Царь оглядел собравшихся и подал знак. На огромном серебряном блюде внесли лоснящуюся жиром тушу и поставили на стол перед ним. Царь отрезал кусок и с ножа отправил его в рот. Затем отрезал еще один и положил на блюдо, которое держал перед ним слуга. Он что-то ему сказал, и тот побежал к сидящему справа царьку Ошела Росу, перед которым тут же был поставлен столик. Таким же образом кусок мяса с царского стола получили царьки Челмата, Сабакула, именитые князья, послы. Этой чести удостоился и Роман. Мало того, его столик поставили напротив царского, и было объявлено, что победитель поединка на мечах удостоен великой чести вкушать блюда с царского стола.

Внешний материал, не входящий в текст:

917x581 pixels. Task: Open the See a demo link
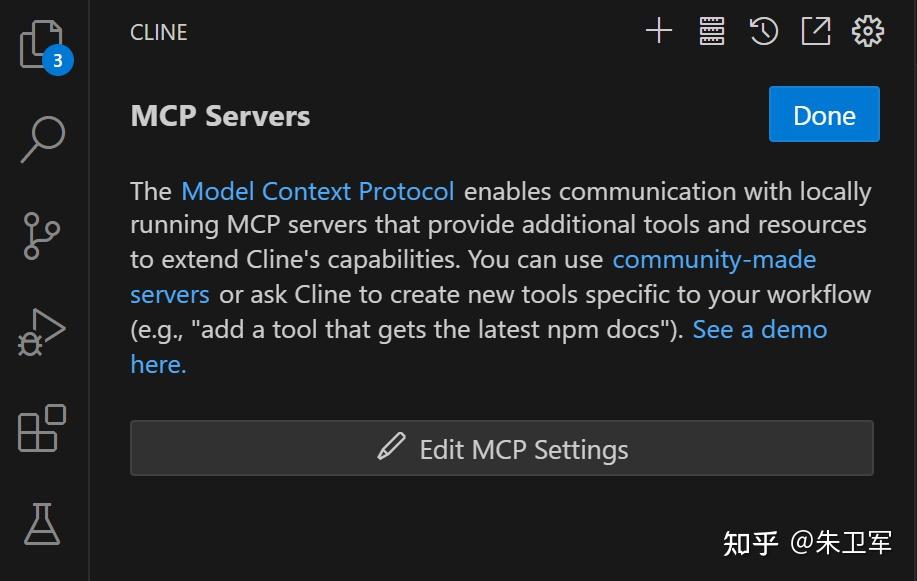(760, 330)
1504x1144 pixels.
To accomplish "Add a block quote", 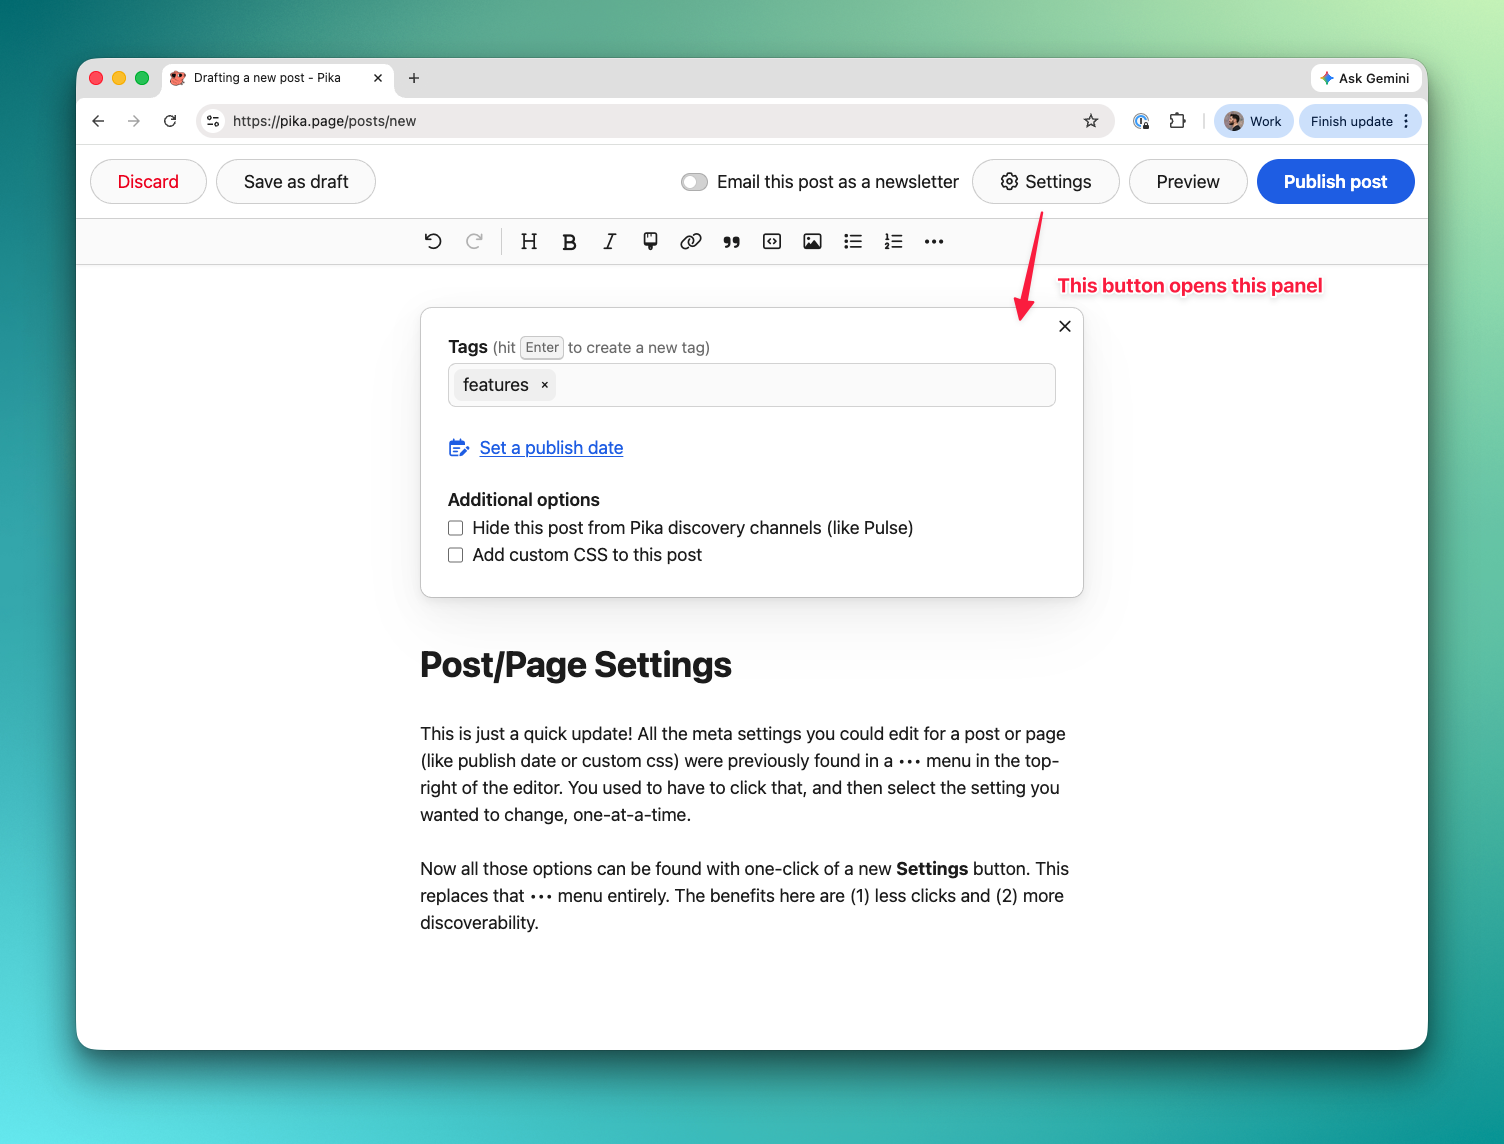I will tap(731, 242).
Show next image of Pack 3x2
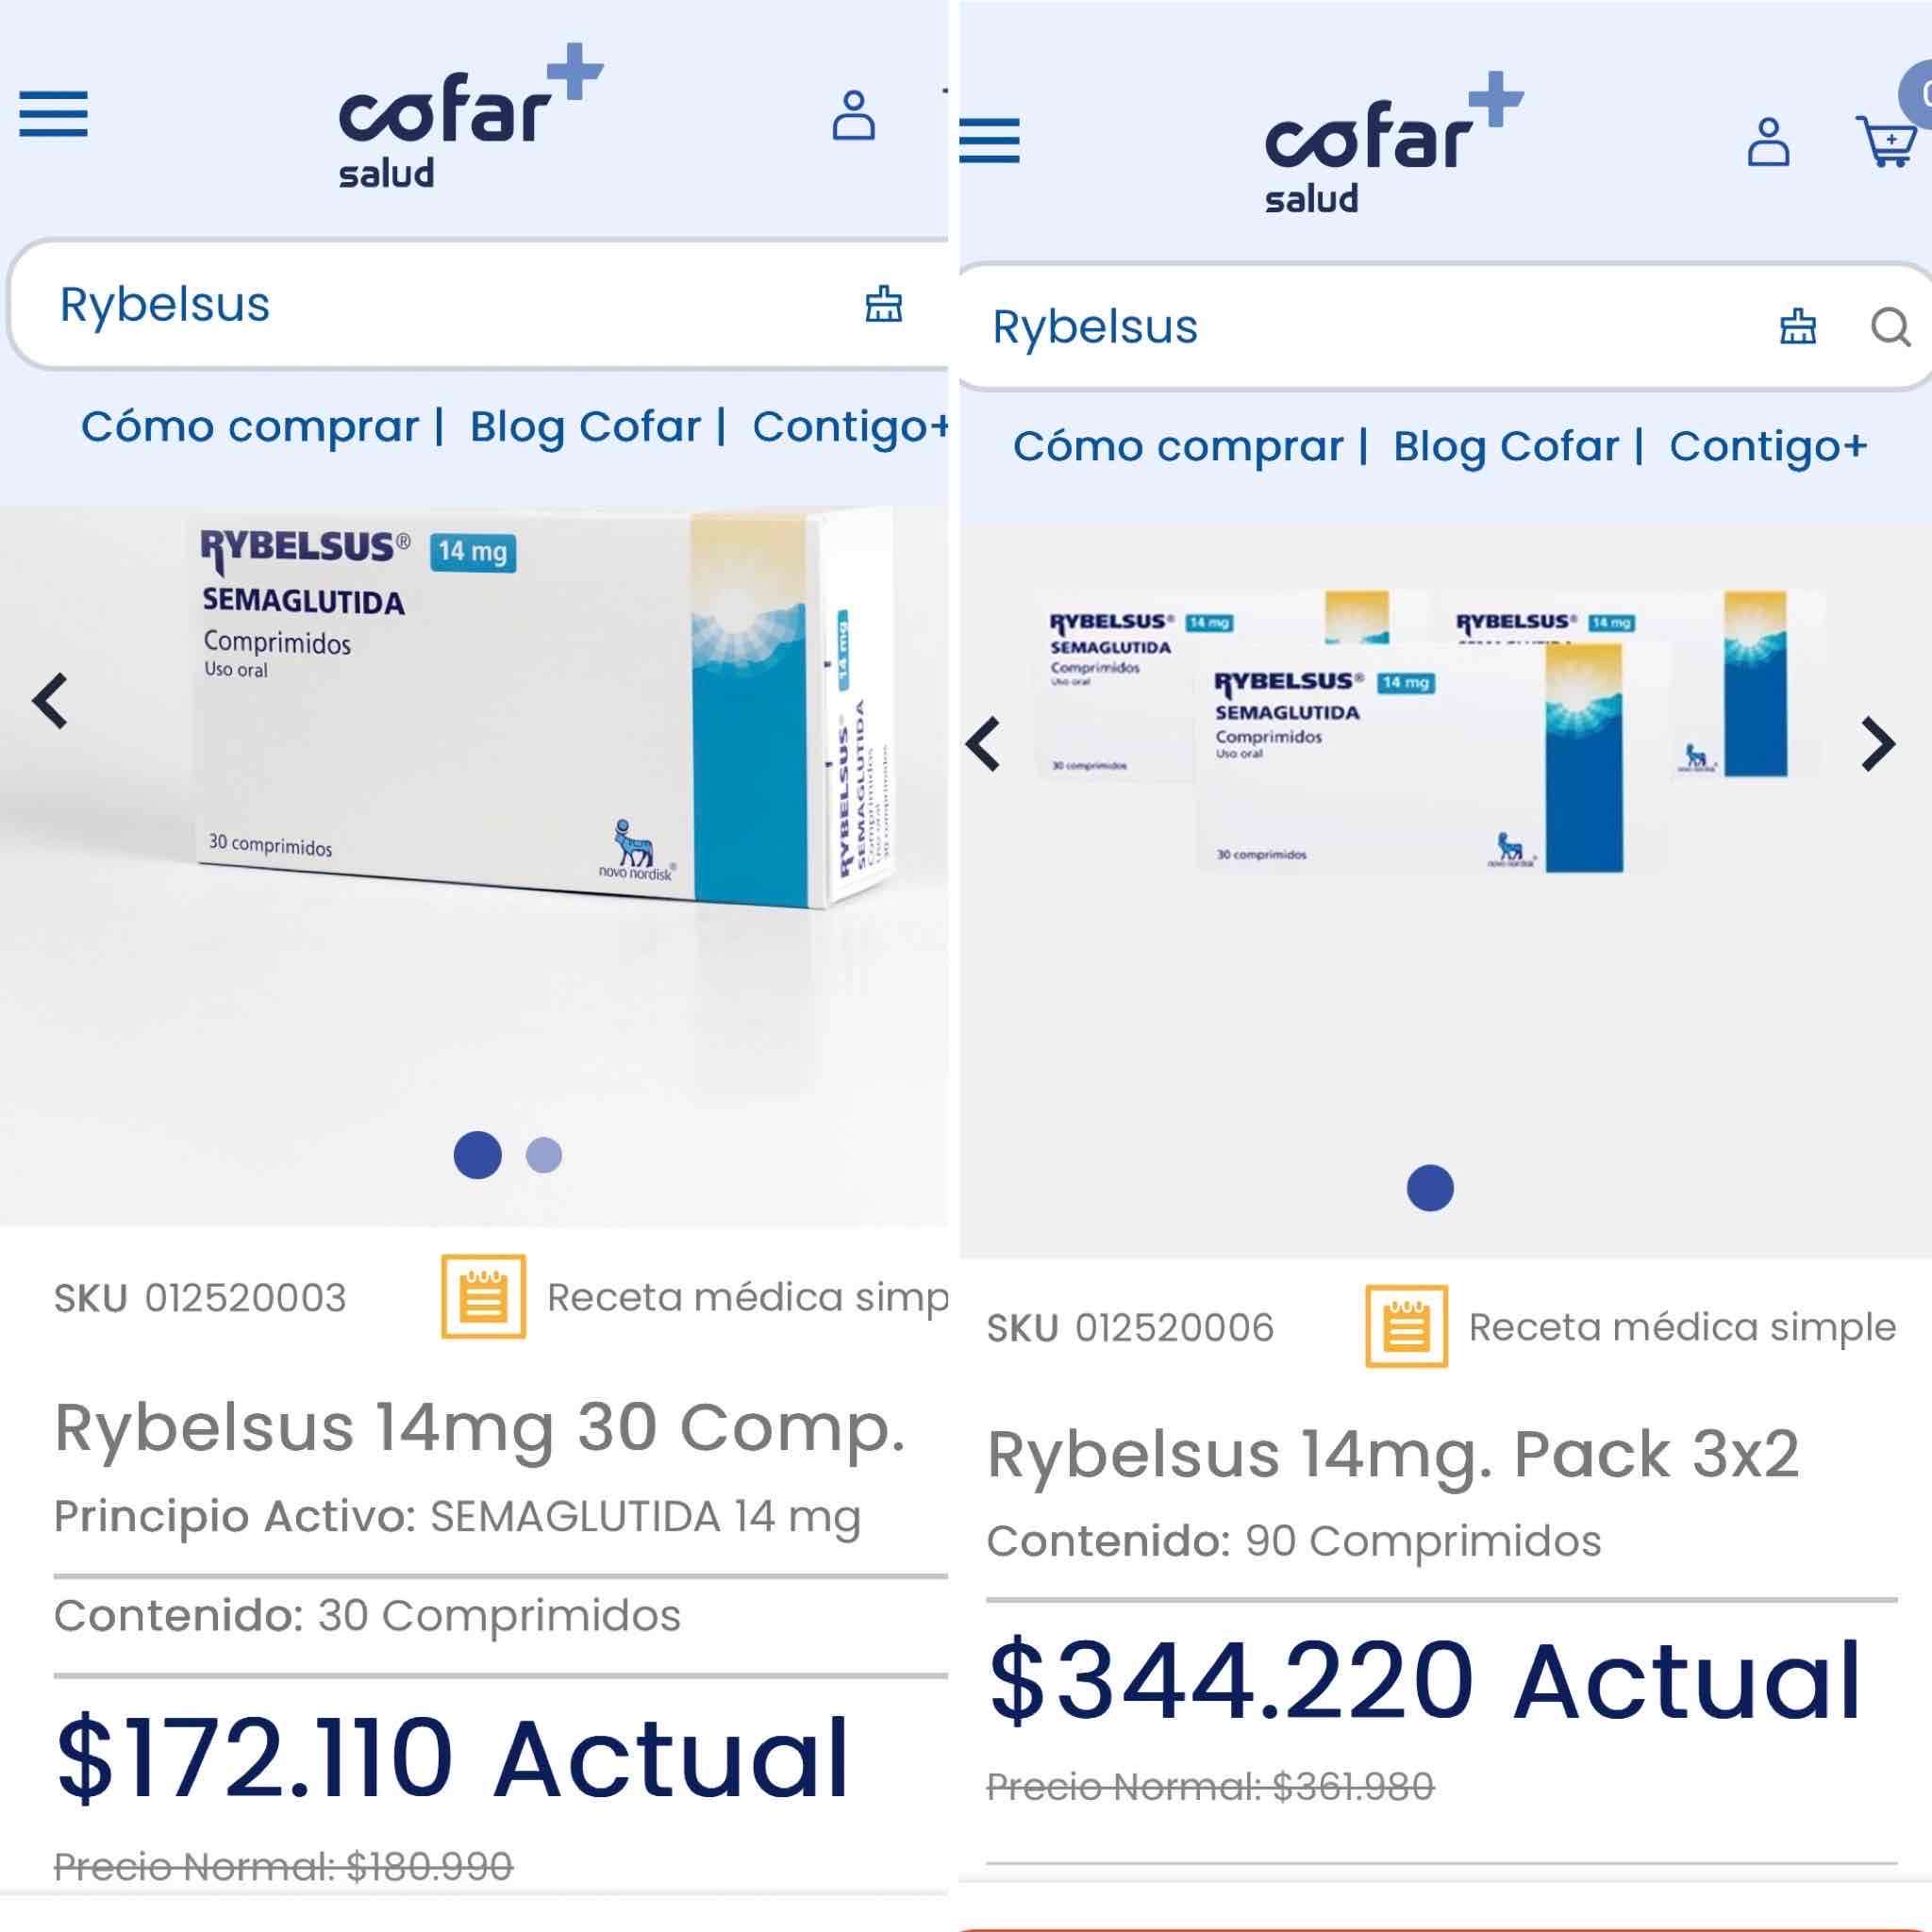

Проходя к месту трапезы, Роман ловил на себе завистливые, заискивающие, а то и откровенно ненавидящие взгляды придворных. Когда он поравнялся со столиком Зоры, то невольно повернул голову в ее сторону, но девушка демонстративно отвернулась.
Гостей угощали медовым вином сиджоу, но многие предпочитали вина ромейские, коих немало было в подвалах булгарского царя. В отличие от застолий князей русских пир булгарского царя проходил тихо, разговоры почти не велись, ибо каждый сидел за отдельным столом, и только тихая музыка и легкие, как тени, танцовщицы лишь отвлекали занятых поглощением пищи гостей.
Насытившись, булгарский царь Чельбир поднял глаза на сидевшего напротив него русского князя. Роман нравился ему своей удалью, прямотой, добрым сердцем.
– Я подумал над твоими словами, князь Роман. Вижу, что радеешь ты о землях царя своего Юрия. А скажи, царь Юрий над всеми властен на Руси или есть цари, не подвластные ему?
Роман встал, но царь жестом усадил его.
– Говори.
– Русь велика. Много земель, и немало князей правит этими землями. Лукавить не стану, нет согласия среди них, и не все они почитают великого князя вместо отца.
– Вот ты и сам ответил на свой вопрос, – наклонившись над столом, чтобы быть ближе к Роману, тихо проговорил Чельбир. – И мои князья и цари хотят жить вольно, без оглядки на Биляр. Потому не могу я запретить им совершать воинские подвиги. Поход – дело, угодное Аллаху. И если я не объявил Великого похода, то каждый царь волен совершить свой маленький поход.
– Так, значит, пойдут на Русь ошельцы? – глядя царю прямо в глаза, спросил Роман, и тот, не отводя взгляда, ответил:
– Пойдут. А кроме того, и царь Челмата готовит воинов в поход.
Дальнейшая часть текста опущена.